Não Adianta ir à Igreja se Você Não Ama o Próximo

“E os que de ti procederem edificarão as antigas ruínas; e levantarás os fundamentos de geração em geração; e chamar-te-ão reparador das roturas, e restaurador de veredas para morar.” – Isaías 58.12

Isaías 58 é um texto complexo. Entre as discussões que envolvem esse capítulo, Kenneth Bergland (2018) cita o debate acerca do seu gênero literário, e sobre a questão de que se os versículos 13-14 são parte integrante original do capítulo ou um adendo posterior. Ele concorda com os estudiosos que entendem Isaías 58-59 como uma unidade, de modo que o capítulo 58 trata da verdadeira religião, 59.1-15a fala sobre o fracasso do povo em vivê-la, e 59.15b-21 retrata a ação de Deus em favor de seu povo.

No primeiro versículo de Isaías 58, o profeta convoca uma assembleia solene para tornar conhecidos ao povo os seus pecados. No 2, Deus os acusa de presunção e hipocrisia. No 3, o povo acusa o Senhor de negligência por não ter respondido positivamente às suas práticas religiosas. Do final do 3 até o fim do capítulo, Deus expõe a real intenção por trás do Dia da Expiação ao desenhar os temas de justiça social e compaixão do ano do Jubileu, e o propósito do Dia da Expiação e do sábado semanal como ocasiões para amar o próximo (BERGLAND, 2018).

O jejum, não apenas no Dia da Expiação, mas em qualquer oportunidade em que praticado, deve ser um sinal sincero de submissão a Deus. Isso não combina com a atitude dos religiosos de Isaías 58 de, enquanto jejuavam, explorar seus trabalhadores (v.3); brigar, lutar e até bater uns nos outros (4); apoiar a injustiça e a opressão dos fracos (6 e 9); negar comida aos famintos (7); não fornecer abrigo aos pobres andarilhos (7); ser indiferentes aos sem-teto nus (7) e falar maliciosamente uns contra os outros (9). Tal jejum se tornaria um ritual exterior sem qualquer benefício (WICKHAM, 2009).

Esse princípio pode ser aplicado a todos os atos de culto: a desobediência às leis de Deus anula a adoração. Isaías 66.3 aplica isso ao sacrifício de animais: “Quem mata um boi é como o que tira a vida a um homem; quem sacrifica um cordeiro é como o que degola um cão; quem oferece uma oblação é como o que oferece sangue de porco; quem queima incenso em memorial é como o que bendiz a um ídolo; também estes escolhem os seus próprios caminhos, e a sua alma se deleita nas suas abominações”. Sacrificar animais não tinha valor nenhum se isso não os fazia abandonar seus próprios caminhos e obedecer aos mandamentos do Senhor. Nas palavras de Andrew Wickham, Yahweh não precisa de sacrifícios ou rituais, mas ele escolhe ser adorado dessa forma por pessoas que obedecem à sua palavra.
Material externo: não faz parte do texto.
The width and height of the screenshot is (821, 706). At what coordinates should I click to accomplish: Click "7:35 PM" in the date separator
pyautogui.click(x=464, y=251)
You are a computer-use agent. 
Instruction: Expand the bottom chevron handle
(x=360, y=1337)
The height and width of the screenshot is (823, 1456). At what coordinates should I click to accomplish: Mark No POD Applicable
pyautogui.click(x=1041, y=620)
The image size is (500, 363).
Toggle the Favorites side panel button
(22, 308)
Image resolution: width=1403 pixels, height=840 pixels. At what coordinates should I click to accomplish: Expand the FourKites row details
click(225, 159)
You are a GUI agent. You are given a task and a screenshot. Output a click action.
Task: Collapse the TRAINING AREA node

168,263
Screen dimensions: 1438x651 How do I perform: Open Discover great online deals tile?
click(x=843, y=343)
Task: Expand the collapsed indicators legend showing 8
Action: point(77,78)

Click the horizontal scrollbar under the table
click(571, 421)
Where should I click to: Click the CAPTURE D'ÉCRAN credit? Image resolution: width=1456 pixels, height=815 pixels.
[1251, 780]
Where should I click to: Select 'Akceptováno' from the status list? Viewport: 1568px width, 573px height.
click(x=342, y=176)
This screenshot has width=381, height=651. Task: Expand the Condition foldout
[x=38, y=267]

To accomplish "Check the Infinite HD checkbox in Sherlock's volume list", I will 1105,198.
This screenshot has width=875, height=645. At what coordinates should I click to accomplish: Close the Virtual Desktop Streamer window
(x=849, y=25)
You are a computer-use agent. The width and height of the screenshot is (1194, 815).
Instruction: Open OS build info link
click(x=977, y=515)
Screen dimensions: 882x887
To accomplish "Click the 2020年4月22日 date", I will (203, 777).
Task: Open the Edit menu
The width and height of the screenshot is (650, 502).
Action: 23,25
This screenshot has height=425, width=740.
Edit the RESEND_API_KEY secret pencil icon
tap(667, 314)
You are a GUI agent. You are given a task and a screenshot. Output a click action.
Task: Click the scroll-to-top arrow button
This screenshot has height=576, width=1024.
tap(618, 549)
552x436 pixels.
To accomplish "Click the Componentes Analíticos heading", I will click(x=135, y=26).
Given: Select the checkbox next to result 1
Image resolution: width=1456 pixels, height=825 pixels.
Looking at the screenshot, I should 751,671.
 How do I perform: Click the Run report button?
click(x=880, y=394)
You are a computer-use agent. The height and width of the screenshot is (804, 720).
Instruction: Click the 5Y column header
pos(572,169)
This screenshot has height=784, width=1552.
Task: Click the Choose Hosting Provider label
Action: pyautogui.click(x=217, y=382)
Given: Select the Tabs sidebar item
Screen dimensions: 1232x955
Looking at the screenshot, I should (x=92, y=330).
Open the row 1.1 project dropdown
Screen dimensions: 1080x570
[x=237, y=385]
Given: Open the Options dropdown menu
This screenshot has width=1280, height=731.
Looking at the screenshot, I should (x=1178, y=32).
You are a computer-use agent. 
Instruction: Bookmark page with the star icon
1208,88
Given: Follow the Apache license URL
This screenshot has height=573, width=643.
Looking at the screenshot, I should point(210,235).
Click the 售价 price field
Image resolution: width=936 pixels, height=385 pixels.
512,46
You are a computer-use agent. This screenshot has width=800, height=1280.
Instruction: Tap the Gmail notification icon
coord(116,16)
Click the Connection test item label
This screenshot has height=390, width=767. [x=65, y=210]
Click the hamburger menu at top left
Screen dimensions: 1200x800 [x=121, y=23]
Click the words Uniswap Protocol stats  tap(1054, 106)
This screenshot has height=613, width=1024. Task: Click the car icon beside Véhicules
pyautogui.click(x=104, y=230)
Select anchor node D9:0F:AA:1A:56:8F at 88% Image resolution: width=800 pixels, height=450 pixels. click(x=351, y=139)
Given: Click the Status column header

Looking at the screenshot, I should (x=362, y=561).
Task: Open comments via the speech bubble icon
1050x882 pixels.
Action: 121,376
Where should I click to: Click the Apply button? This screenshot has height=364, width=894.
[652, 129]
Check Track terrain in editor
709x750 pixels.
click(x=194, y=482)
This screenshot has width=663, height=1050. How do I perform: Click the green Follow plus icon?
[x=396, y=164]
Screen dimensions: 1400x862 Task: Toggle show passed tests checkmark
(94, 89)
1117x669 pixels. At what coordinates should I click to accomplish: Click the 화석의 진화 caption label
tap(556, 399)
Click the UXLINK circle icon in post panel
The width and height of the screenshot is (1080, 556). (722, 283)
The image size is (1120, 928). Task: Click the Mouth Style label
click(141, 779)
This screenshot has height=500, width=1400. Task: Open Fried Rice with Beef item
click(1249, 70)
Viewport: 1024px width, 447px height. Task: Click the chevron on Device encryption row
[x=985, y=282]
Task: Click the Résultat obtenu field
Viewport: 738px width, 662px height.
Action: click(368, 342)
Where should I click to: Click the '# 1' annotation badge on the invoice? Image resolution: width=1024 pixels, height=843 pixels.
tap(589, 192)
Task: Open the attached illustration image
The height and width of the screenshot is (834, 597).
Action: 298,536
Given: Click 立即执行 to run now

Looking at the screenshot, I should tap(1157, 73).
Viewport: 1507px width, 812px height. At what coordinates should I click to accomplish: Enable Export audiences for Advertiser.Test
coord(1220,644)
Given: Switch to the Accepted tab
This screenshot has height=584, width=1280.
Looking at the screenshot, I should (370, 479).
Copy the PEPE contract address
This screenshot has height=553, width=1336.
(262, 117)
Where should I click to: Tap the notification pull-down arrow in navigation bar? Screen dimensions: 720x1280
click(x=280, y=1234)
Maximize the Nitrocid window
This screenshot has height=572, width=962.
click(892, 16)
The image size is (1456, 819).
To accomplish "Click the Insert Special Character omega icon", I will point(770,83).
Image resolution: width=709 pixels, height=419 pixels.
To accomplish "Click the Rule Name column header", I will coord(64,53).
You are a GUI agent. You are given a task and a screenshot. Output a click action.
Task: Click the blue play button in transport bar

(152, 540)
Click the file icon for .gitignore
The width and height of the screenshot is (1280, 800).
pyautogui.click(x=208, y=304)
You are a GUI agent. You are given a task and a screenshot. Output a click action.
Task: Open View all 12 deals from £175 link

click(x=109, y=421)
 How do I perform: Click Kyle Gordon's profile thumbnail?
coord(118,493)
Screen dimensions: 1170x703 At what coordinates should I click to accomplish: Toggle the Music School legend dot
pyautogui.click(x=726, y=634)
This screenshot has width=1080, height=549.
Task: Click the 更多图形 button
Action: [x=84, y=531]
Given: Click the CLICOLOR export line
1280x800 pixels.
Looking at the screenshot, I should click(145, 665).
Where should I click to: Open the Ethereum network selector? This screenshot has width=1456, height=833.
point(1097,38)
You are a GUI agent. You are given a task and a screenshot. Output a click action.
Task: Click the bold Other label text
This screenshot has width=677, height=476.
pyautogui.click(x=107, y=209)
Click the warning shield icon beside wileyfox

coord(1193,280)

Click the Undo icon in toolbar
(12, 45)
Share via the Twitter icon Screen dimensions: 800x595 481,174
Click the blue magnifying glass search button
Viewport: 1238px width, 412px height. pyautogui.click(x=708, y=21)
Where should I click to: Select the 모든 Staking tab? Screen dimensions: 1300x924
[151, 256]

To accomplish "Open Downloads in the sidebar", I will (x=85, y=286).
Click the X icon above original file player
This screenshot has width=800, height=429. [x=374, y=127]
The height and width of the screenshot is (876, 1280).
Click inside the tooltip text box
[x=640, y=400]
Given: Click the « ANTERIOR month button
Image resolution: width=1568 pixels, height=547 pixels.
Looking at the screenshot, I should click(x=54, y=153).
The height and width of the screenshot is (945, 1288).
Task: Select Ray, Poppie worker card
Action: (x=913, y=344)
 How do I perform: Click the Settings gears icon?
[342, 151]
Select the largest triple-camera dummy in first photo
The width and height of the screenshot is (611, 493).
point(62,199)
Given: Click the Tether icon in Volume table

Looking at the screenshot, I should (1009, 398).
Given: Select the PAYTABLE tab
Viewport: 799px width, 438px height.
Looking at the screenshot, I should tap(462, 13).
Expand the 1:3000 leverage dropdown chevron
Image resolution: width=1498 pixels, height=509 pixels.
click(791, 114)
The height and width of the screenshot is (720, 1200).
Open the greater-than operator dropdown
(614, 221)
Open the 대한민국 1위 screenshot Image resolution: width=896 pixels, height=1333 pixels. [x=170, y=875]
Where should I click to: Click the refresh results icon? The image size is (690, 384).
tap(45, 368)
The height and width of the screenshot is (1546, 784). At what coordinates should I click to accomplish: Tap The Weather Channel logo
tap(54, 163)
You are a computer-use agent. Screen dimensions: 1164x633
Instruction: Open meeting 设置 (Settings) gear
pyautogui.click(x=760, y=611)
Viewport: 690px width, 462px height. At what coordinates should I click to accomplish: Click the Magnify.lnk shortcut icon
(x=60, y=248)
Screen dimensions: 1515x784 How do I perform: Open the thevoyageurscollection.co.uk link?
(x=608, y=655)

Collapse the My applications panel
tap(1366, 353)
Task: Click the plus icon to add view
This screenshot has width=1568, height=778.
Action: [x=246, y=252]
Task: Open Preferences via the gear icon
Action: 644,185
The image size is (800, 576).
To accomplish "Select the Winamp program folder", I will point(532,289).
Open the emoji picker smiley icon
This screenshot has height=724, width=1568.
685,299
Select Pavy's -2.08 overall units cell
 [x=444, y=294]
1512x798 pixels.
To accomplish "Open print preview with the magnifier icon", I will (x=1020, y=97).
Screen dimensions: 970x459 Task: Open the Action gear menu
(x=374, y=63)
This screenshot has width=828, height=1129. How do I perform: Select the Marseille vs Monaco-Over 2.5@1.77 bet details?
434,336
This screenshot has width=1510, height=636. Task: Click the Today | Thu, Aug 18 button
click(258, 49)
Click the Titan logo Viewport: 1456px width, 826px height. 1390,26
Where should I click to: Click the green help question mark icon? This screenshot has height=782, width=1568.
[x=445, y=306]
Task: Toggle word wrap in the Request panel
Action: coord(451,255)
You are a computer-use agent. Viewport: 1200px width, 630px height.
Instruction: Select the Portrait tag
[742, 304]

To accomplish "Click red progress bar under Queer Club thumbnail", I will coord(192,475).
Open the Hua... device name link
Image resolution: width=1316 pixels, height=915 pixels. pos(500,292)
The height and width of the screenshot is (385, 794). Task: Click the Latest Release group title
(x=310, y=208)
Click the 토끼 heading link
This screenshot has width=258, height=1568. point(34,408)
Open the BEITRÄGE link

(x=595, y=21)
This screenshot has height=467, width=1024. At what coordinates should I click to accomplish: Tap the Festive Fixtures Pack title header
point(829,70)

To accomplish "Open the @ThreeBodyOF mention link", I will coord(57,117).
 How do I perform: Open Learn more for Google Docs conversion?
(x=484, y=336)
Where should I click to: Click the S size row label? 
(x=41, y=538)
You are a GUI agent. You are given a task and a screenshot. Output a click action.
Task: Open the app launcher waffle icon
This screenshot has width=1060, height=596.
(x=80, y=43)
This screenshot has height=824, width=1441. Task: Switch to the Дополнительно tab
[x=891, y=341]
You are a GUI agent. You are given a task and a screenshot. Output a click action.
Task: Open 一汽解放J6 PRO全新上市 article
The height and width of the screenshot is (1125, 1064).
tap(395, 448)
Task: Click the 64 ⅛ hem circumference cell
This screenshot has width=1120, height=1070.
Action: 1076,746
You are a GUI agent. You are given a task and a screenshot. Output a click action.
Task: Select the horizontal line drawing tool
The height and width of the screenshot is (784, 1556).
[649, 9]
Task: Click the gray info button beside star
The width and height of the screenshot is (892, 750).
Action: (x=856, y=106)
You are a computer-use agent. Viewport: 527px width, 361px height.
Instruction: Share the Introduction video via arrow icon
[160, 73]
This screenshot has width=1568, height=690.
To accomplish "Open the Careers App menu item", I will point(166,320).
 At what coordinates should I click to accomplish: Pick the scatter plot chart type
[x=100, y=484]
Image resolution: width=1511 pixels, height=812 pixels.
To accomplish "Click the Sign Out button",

Essa ideia aparece também em outros profetas do Antigo Testamento. Jeremias 6.19-20, por exemplo, diz: “Ouve tu, ó terra! Eis que eu trarei mal sobre este povo, o próprio fruto dos seus pensamentos; porque não estão atentos às minhas palavras, e rejeitam a minha lei. Para que, pois, me vem o incenso de Sabá e a melhor cana aromática de terras remotas? Vossos holocaustos não me agradam, nem me são suaves os vossos sacrifícios”. “Porque eu quero a misericórdia, e não o sacrifício; e o conhecimento de Deus, mais do que os holocaustos” (Oseias 6.6). “Odeio, desprezo as vossas festas, e as vossas assembléias solenes não me exalarão bom cheiro. E ainda que me ofereçais holocaustos, ofertas de alimentos, não me agradarei delas; nem atentarei para as ofertas pacíficas de vossos animais gordos. Afasta de mim o estrépito dos teus cânticos; porque não ouvirei as melodias das tuas violas. Corra, porém, o juízo como as águas, e a justiça como o ribeiro impetuoso” (Amós 5.21-24). Rejeitar a Lei do Senhor anula o culto. Ele se importa mais com nossas vidas e com nossos corações do que com nossa liturgia.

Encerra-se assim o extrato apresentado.